In this post, I will aim to provide intuition for Goodfellow et al.’s (2014) proof of the GAN’s generator $p_{G}$ convergence in probability to the data generating process or data set’s pdf $p_{\text{data}}$. More formally, $p_{G} \stackrel{\text{plim.}}{\longrightarrow} p_{\text{data}}$. I want to be clear about our contribution to this post, I only aim to provide more intuition for my readers. Let $p_{G}$ denote the distribution of the generator $G$ and that $p_{\text{data}}$ is the distribution we want to learn (e.g., a data set). In the situation of $p_{G} \stackrel{\text{ plim. }}{\longrightarrow} p_{\text{data}}$, the distribution of the generator is equal in distribution to the dgp and we can sample high quality data from the generator.

Goodfellow et al. (2014) formulate the objective of a GAN between $G$ and the discriminator $D$ as follows:

\[\min_{G} \max_{D} V(D,G),\]

where the value function is defined as

\[V(D,G) := \mathbb{E}_{\boldsymbol{x} \sim p_{\text{data}}(\boldsymbol{x})} (\log(D(\boldsymbol{x}))) + \mathbb{E}_{\boldsymbol{z} \sim p_{Z}(\boldsymbol{z})} (\log(1-D(G(\boldsymbol{z}))).\]

Goodfellow et al. (2014) take the value function $V(D,G)$ from Equation (3) and use the following equality:

\[\mathbb{E}_{\boldsymbol{z} \sim p_{Z}(\boldsymbol{z})} \log (1-D(G(\boldsymbol{z}))) = \mathbb{E}_{\boldsymbol{x} \sim p_{G}(\boldsymbol{x})} \log(1-D(\boldsymbol{x})).\]

In Equation (3), the Radon-Nikodym theorem tells us that there exists a Radon-Nikodym derivative to arrive at

\[V(D, G) := \mathbb{E}_{\boldsymbol{x} \sim p_{\text{data}}} (\log(D(\boldsymbol{z})) + \mathbb{E}_{\boldsymbol{z} \sim p_{Z}} (\log(1-D(G(\boldsymbol{z})))\] \[= \int_{\boldsymbol{x}} p_{\text{data}}(\boldsymbol{x}) \log D(\boldsymbol{x}) \mathrm{d} x+\int_{z} p(\boldsymbol{z}) \log (1-D(G(\boldsymbol{z}))) \mathrm{d}z\] \[= \int_{\boldsymbol{x}} p_{\text{data}}(\boldsymbol{x}) \log D(\boldsymbol{x})+p_{G}(\boldsymbol{x}) \log (1-D(\boldsymbol{x})) \mathrm{d}x.\\\]
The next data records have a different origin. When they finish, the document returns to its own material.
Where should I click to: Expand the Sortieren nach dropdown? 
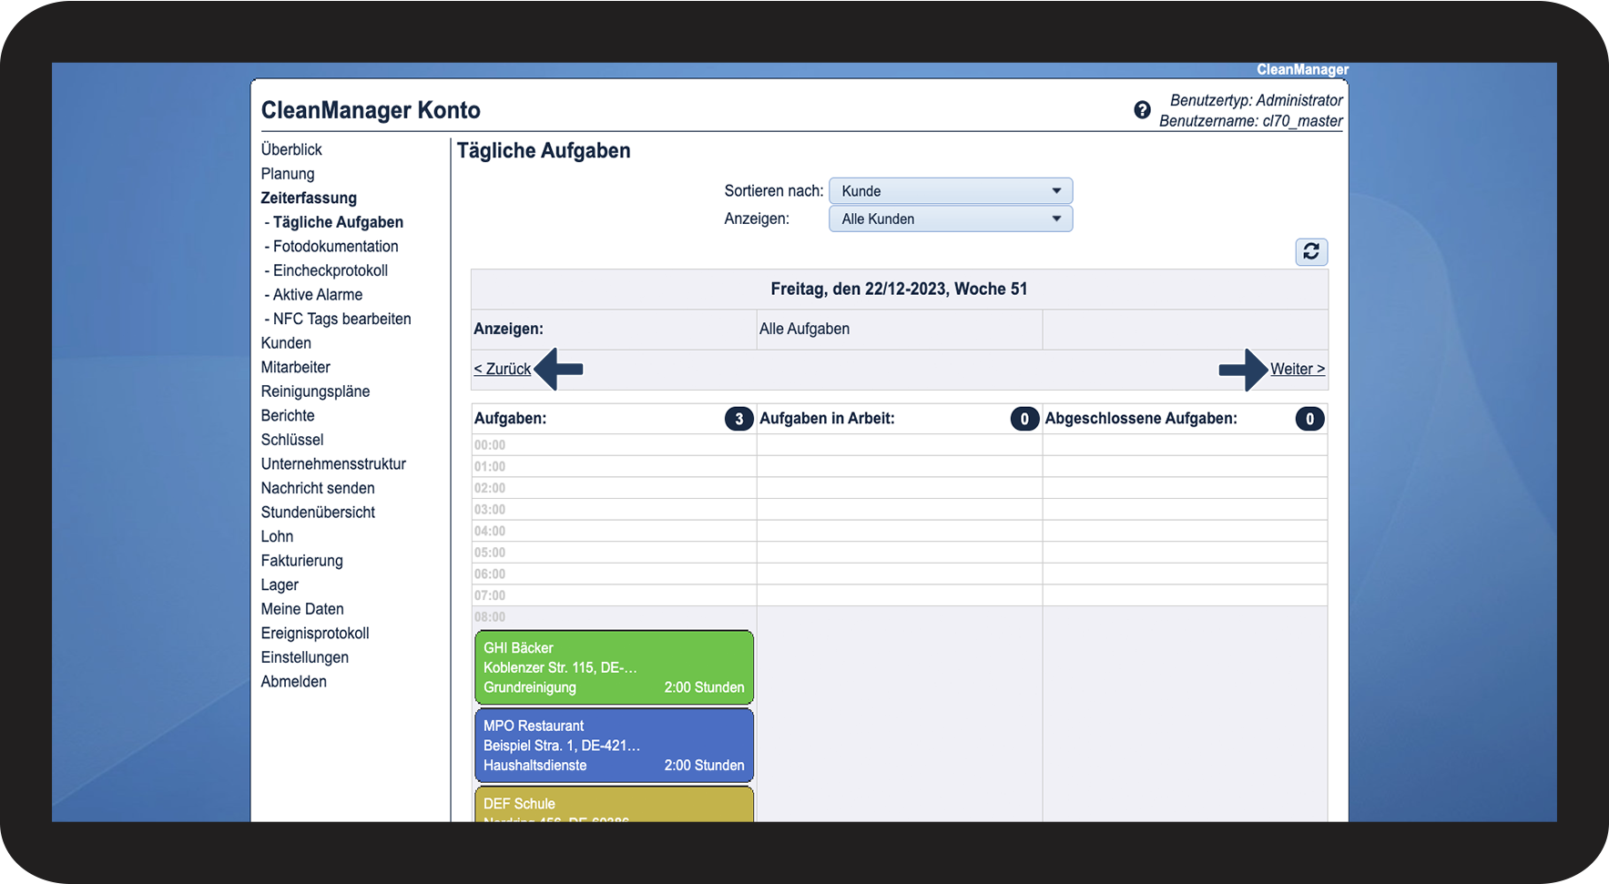[x=950, y=191]
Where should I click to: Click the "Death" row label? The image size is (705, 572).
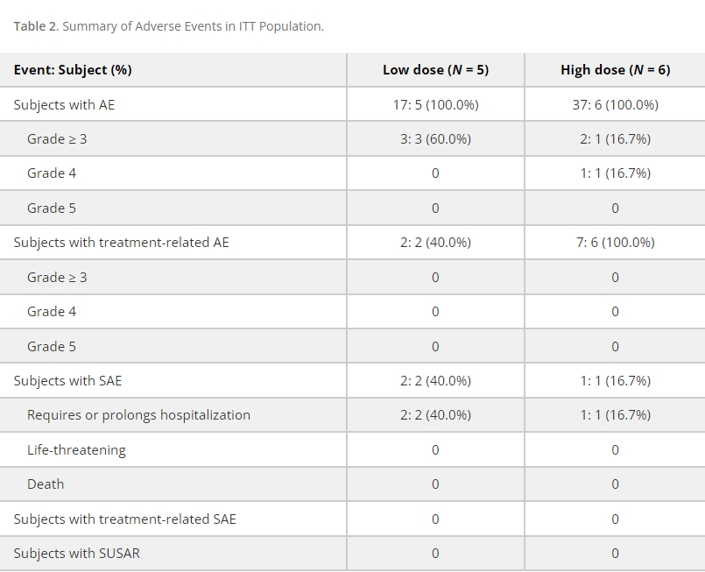point(46,484)
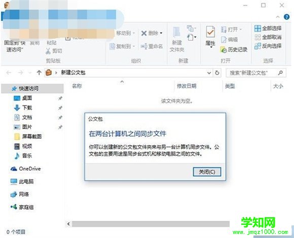Click the Refresh icon beside address bar
Screen dimensions: 294x238
coord(217,72)
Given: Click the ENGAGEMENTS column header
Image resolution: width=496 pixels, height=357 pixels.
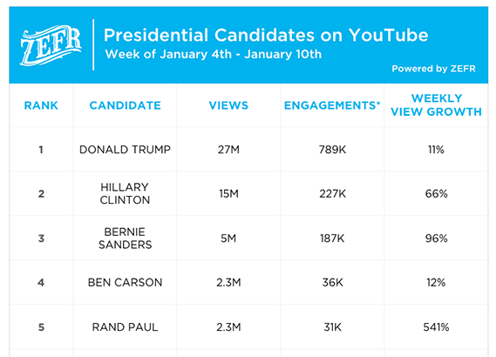Looking at the screenshot, I should [332, 105].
Subsequently, recall that the goal of the discriminator $D$ is to maximize the value function $V(D,G)$ in Equation (1). If $G$ is given, we can rewrite Equation (6) as $f(y)=a \log y+b \log (1-y)$. To find the maximum of a discriminator $D$ given a generator $G$, we take a first order derivative of $f(y)$ and set it equal to zero:

\[f^{\prime}(y) = 0 \Rightarrow \frac{a}{y}+\frac{b}{1-y} = 0 \Rightarrow \frac{-a+a y-b y}{y(y-1)}=0 \Rightarrow -a+a y-b y= 0 \Rightarrow y(a-b)-a=0 \Rightarrow y=\frac{a}{a-b}.\]

We can determine whether this is a maximum with $f^{\prime\prime}(y)$:

\[f^{\prime\prime}(y) = 0 \Rightarrow -\frac{a}{y^{2}}-\frac{b}{(1-y)^{2}} = 0 \Rightarrow -\frac{a}{(\frac{a}{a-b})^{2}}-\frac{b}{(1-\frac{a}{a-b})^{2}} < 0.\]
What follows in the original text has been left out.